Gelman refers to this way of thinking as “co-existence reasoning,” where natural, scientific forces are viewed as directly causing a certain event, but supernatural forces are perceived simultaneously as somehow blowing life into this science. Another way to say this is that science and God often co-exist harmoniously in the same mindset, with science acting ‘proximally’ and God acting ‘distally.’ Working out the mechanical intricacies of precisely how they’re related to one another is another matter. In the case of the blemish that ruined your career prospects, did God whisper in your ear to pick up that particular brand of moisturiser while you were standing in the store aisle, perhaps seducing you to try something new by making just the right soundtrack come over the store’s speakers as you stood there deliberating between products? did He cause the manufacturing technician in Singapore to glance down at her wristwatch and put one grain too many of a certain chemical in that particular jar of moisturiser, a grain that subsequently lodged into an unfortunately placed pore?
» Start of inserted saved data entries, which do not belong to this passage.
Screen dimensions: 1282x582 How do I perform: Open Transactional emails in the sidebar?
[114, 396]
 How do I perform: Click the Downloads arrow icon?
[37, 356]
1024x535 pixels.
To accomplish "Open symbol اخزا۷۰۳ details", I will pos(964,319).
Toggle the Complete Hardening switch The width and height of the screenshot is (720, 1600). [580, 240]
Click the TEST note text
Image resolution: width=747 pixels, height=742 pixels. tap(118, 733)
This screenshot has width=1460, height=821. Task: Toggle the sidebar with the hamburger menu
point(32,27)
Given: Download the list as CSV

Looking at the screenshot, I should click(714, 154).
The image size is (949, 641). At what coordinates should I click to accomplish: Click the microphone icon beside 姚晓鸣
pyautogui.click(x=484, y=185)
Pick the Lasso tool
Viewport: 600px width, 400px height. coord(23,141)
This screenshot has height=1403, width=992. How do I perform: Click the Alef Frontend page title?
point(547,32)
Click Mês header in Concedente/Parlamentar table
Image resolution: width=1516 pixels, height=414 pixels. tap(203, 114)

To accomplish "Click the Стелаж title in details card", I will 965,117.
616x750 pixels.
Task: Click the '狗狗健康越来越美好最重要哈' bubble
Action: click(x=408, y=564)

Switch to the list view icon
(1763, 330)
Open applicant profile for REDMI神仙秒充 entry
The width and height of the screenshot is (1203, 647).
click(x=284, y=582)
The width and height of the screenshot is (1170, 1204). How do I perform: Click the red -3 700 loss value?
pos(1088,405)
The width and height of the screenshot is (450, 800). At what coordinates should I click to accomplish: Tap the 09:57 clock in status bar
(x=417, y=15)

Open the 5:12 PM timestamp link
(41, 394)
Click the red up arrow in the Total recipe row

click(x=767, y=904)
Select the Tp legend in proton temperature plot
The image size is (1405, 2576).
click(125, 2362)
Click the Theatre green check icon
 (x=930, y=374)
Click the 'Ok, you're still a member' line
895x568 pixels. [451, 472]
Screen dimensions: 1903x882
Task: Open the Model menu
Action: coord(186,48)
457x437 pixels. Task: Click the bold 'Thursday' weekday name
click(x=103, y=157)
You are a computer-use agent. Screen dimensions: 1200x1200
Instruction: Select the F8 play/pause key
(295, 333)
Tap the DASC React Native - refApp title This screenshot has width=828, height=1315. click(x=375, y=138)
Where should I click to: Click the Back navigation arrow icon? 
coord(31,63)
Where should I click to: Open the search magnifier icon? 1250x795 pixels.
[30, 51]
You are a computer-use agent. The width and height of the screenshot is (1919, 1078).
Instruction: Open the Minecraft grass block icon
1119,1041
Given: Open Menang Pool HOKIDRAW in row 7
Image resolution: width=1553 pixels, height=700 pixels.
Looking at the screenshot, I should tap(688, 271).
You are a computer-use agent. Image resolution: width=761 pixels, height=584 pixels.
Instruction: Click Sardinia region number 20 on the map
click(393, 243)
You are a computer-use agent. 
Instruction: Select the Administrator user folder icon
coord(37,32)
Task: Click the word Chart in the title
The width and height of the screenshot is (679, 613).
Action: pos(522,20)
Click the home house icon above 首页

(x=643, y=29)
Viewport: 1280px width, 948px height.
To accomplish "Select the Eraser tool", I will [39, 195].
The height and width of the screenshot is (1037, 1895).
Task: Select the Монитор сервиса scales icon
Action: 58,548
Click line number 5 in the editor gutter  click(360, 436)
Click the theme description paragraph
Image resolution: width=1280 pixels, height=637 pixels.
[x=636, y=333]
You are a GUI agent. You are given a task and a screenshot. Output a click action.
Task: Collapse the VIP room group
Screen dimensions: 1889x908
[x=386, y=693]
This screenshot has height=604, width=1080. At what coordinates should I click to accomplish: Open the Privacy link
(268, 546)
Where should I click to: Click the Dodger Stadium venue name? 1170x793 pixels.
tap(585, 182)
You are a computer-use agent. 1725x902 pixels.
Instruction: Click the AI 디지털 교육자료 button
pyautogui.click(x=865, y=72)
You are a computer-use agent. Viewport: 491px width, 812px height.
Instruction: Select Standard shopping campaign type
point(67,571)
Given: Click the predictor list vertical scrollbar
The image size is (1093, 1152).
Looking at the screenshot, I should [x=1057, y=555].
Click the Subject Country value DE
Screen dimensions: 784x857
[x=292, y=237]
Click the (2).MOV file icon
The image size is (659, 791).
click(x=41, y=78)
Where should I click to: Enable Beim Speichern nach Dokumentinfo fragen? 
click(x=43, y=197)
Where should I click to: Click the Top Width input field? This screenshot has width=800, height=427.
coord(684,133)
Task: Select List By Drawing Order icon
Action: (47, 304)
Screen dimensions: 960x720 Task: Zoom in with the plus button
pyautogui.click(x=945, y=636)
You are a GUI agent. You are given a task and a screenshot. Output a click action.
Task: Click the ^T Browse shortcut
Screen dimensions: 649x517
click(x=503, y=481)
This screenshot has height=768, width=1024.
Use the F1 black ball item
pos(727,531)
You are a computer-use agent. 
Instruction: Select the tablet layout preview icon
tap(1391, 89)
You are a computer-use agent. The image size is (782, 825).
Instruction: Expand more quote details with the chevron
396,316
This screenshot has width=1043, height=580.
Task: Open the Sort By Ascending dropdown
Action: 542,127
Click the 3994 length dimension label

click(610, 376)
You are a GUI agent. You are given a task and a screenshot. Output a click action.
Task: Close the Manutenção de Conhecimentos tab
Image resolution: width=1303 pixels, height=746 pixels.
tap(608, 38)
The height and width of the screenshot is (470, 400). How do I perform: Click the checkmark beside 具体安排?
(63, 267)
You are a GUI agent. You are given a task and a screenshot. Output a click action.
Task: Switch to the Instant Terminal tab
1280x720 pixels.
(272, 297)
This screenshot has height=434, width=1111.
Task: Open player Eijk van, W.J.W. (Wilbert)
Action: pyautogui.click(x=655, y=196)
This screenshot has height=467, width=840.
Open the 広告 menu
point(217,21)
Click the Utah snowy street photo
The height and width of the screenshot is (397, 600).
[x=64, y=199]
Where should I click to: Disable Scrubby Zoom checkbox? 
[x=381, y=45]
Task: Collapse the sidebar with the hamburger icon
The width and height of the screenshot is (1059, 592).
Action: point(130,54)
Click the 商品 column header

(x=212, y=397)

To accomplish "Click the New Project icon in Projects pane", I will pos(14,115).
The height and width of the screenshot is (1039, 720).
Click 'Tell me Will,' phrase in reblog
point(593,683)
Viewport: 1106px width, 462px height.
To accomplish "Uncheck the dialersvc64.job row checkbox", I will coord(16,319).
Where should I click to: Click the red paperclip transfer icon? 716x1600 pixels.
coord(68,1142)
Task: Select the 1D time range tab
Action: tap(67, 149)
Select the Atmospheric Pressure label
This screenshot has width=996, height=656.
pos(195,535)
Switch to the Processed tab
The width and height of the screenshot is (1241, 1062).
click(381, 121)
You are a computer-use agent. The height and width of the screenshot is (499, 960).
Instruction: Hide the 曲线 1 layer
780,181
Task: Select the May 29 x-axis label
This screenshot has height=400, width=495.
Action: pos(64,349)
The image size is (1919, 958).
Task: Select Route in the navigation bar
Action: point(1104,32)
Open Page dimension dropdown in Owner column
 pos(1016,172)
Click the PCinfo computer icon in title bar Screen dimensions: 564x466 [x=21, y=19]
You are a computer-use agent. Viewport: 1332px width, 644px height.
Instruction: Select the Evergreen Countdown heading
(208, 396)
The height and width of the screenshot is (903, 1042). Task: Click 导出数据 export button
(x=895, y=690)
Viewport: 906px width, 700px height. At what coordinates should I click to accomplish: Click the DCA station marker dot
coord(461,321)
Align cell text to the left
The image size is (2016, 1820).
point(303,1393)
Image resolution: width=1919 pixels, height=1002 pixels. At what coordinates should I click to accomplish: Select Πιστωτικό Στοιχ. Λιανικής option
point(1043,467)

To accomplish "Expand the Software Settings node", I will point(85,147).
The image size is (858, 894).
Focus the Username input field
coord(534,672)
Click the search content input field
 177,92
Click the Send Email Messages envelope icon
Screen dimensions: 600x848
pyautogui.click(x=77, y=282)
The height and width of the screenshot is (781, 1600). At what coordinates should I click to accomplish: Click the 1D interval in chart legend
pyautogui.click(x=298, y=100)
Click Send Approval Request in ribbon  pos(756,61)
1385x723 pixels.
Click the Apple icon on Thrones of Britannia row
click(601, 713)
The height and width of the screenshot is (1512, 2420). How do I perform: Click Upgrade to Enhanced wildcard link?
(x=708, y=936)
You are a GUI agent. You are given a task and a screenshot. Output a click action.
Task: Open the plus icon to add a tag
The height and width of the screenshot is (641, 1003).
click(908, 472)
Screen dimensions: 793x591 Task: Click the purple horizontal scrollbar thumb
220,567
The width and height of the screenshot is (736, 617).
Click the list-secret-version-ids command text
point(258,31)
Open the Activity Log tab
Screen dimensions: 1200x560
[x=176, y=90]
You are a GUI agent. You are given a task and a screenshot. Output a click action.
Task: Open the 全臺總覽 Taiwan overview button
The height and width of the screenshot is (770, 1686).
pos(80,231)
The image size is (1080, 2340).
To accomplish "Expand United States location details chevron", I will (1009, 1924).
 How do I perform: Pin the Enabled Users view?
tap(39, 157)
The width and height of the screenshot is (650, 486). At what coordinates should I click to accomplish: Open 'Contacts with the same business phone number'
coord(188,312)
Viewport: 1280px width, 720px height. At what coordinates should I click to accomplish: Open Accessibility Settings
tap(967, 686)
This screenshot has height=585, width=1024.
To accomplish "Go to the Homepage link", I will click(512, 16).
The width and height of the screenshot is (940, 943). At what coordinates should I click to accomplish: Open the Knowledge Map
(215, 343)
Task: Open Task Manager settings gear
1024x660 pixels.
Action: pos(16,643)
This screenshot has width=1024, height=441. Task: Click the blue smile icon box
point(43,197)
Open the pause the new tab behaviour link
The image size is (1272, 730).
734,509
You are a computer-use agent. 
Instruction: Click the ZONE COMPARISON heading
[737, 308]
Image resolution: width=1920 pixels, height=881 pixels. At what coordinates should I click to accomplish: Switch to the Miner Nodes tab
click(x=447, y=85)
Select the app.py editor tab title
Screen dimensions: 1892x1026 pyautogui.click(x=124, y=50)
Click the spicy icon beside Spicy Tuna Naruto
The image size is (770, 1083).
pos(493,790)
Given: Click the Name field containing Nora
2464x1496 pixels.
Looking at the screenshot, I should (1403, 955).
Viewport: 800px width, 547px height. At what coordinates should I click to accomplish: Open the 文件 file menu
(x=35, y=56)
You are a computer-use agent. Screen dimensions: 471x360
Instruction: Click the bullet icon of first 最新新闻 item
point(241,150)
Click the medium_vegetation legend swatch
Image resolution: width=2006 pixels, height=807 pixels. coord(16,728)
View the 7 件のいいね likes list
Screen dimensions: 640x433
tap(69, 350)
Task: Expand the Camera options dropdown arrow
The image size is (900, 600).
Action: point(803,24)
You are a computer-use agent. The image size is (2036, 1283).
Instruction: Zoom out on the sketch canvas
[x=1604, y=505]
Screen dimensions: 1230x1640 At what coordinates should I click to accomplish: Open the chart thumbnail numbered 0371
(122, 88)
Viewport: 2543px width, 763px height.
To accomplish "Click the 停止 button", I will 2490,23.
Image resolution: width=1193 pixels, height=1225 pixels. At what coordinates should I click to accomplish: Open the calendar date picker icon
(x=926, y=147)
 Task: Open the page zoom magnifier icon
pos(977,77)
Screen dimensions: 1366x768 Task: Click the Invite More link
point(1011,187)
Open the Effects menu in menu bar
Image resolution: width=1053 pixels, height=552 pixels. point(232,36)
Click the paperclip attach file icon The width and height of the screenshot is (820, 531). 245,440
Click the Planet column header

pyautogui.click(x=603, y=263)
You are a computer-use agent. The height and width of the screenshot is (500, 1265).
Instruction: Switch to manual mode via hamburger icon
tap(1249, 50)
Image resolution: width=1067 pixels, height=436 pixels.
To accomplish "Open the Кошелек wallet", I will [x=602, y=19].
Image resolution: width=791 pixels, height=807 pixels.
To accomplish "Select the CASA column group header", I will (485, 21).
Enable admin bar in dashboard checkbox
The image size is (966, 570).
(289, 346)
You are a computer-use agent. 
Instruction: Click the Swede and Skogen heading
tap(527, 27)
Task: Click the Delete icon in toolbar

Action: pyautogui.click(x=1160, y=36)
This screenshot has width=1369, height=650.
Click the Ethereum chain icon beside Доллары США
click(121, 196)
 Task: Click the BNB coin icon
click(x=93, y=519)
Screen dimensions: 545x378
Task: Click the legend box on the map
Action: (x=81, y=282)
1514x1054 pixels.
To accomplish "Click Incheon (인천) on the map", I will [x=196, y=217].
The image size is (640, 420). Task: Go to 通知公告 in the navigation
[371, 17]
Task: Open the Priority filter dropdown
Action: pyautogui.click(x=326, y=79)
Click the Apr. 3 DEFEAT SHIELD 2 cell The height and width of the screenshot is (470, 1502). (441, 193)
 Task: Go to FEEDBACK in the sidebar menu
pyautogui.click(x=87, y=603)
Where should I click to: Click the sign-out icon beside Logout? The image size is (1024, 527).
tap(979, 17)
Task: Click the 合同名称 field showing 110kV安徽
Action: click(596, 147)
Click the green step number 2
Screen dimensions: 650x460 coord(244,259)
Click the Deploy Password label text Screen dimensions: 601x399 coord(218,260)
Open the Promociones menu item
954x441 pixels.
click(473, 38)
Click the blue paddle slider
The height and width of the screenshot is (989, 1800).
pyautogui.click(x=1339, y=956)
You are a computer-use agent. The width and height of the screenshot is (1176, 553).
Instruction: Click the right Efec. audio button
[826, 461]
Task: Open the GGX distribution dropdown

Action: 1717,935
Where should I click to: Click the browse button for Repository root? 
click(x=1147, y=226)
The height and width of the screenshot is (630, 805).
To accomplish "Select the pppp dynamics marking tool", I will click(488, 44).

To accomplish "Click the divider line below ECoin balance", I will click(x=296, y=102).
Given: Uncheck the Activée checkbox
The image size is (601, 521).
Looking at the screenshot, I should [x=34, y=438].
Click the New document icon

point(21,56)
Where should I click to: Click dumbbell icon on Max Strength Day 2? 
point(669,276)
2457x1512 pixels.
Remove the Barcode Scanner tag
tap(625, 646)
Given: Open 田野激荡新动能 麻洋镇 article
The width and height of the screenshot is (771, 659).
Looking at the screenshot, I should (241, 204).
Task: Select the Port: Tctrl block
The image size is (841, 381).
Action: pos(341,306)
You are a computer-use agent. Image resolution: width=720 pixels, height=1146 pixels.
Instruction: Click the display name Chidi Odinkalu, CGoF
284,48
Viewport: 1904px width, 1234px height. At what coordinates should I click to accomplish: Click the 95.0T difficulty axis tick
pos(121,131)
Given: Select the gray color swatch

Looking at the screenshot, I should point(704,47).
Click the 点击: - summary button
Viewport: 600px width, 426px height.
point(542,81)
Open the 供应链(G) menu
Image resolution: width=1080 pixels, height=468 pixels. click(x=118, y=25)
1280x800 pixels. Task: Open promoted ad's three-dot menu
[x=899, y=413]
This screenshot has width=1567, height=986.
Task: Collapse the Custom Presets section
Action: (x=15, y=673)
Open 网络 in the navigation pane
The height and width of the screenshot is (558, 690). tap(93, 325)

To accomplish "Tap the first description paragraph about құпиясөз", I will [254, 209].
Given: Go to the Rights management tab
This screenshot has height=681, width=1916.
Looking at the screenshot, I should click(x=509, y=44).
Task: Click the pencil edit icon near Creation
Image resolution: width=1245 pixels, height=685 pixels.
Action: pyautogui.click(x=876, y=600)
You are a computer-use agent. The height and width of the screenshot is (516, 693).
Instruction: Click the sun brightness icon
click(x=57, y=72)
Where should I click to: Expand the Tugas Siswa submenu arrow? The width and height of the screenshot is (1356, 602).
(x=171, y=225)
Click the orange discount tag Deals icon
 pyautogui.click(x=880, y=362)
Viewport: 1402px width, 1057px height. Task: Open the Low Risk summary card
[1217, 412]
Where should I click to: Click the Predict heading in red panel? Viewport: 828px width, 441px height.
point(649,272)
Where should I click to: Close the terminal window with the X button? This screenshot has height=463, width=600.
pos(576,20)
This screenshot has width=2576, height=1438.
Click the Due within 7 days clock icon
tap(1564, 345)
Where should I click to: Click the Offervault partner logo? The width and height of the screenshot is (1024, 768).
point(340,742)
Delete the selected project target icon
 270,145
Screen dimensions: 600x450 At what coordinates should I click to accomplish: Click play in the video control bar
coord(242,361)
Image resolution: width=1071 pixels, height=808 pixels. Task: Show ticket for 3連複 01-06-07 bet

But engaging in this sort of regressive causal analysis isn’t exactly something religious people are prone to doing. In fact, they couldn’t care less whether God did it through telepathy, by interfering with the airwaves, or by waving His magic wand over the tip of your nose. Rather, they just want to know what He meant by it. Their minds leap to the “why” of it. In contrast, the “how” never even enters the picture, and if it does, only as an afterthought.

There's a lot of empirical work that needs to be done still on this general topic -- but I've a hunch it's this cognitive tension between the "why" and "how" that uniquely breeds atheists.